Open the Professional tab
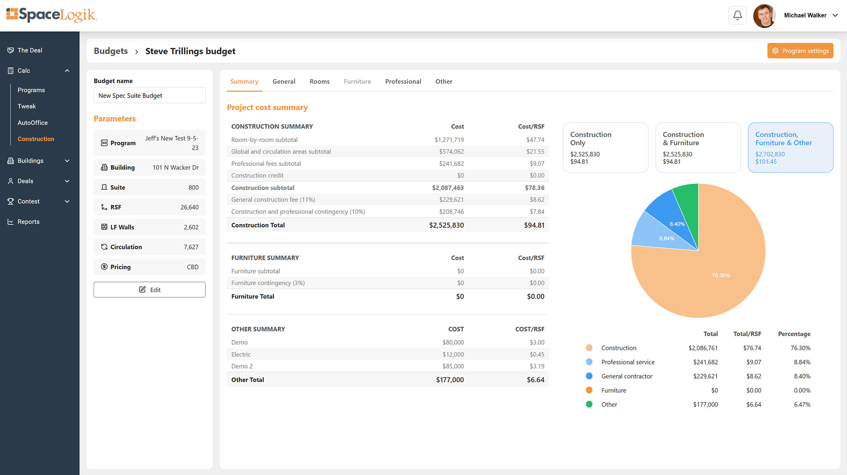 (403, 82)
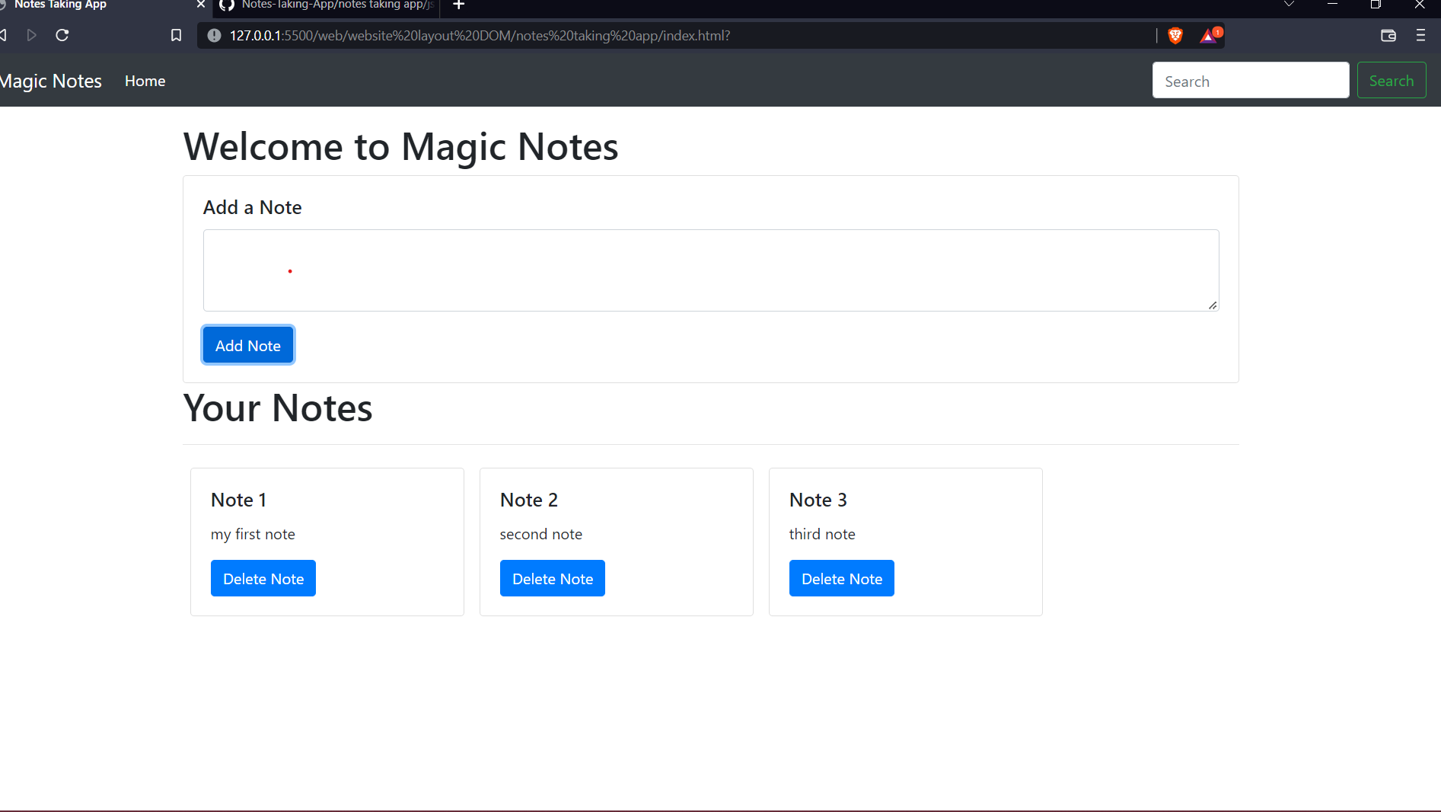1441x812 pixels.
Task: Open a new tab with the plus button
Action: 458,5
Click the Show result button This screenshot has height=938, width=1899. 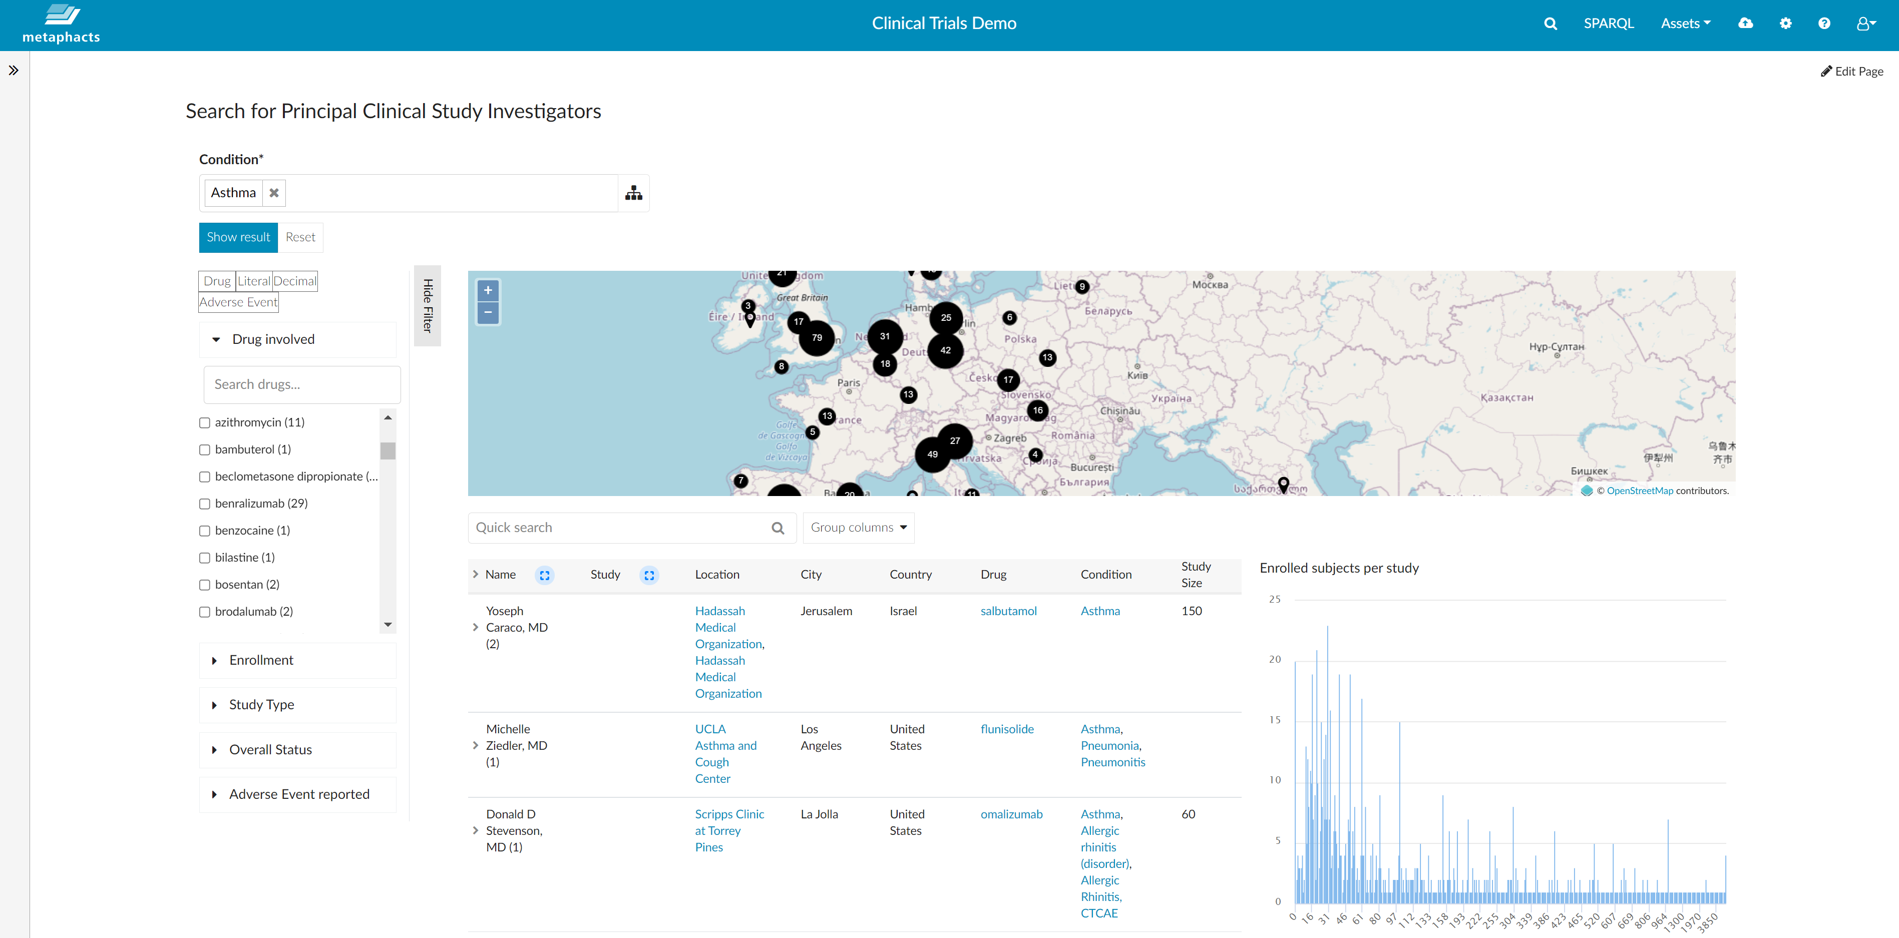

——

== WHAT THE TASK ASKS ==
Copy the material above word for word, images excluded.

== RESULT BELOW ==
Open the Professional tab
 (403, 82)
1441x812 pixels.
Task: Open a new tab with the plus button
Action: 458,5
Click the Show result button This screenshot has height=938, width=1899. 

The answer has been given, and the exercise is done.